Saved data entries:
▽
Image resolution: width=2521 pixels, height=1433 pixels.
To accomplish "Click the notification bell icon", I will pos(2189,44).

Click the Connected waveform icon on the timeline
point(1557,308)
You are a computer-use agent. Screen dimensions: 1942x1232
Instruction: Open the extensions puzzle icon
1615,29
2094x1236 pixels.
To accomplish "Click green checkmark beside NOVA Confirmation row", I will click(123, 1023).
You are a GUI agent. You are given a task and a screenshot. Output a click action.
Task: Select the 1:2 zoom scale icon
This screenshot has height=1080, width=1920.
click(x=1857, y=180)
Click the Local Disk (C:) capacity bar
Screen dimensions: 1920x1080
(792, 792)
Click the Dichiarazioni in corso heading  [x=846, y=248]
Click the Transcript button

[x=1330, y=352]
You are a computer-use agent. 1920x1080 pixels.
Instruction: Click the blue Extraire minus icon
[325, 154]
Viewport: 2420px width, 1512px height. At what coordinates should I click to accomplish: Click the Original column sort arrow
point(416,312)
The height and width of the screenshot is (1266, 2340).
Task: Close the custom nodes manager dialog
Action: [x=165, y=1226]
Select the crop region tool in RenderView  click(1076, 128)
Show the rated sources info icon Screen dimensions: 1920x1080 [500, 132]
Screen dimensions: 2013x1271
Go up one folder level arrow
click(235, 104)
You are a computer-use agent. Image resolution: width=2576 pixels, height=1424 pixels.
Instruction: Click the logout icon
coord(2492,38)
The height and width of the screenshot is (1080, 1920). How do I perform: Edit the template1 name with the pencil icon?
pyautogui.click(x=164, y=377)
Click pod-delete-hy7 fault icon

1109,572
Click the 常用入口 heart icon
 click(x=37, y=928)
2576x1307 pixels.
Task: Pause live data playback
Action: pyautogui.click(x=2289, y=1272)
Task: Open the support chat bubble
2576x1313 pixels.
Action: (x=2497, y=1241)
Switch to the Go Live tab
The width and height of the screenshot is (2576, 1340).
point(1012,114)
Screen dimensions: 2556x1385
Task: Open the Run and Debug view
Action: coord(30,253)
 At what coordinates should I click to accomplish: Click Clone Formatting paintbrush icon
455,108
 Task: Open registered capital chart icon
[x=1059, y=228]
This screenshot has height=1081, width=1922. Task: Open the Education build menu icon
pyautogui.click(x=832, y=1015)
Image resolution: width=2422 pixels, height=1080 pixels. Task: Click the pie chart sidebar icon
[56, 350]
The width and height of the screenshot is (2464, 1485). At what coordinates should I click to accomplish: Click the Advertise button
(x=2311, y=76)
△
* [PROBLEM DESCRIPTION]:
Among the entries above, the line containing "Click the Local Disk (C:) capacity bar", the line containing "You are a computer-use agent. Image", and all lines between them are to be restated word for word; nothing else belongs in the reply.

* [RESPONSE]:
Click the Local Disk (C:) capacity bar
Screen dimensions: 1920x1080
(792, 792)
Click the Dichiarazioni in corso heading  [x=846, y=248]
Click the Transcript button

[x=1330, y=352]
You are a computer-use agent. 1920x1080 pixels.
Instruction: Click the blue Extraire minus icon
[325, 154]
Viewport: 2420px width, 1512px height. At what coordinates should I click to accomplish: Click the Original column sort arrow
point(416,312)
The height and width of the screenshot is (1266, 2340).
Task: Close the custom nodes manager dialog
Action: [x=165, y=1226]
Select the crop region tool in RenderView  click(1076, 128)
Show the rated sources info icon Screen dimensions: 1920x1080 [500, 132]
Screen dimensions: 2013x1271
Go up one folder level arrow
click(235, 104)
You are a computer-use agent. Image resolution: width=2576 pixels, height=1424 pixels.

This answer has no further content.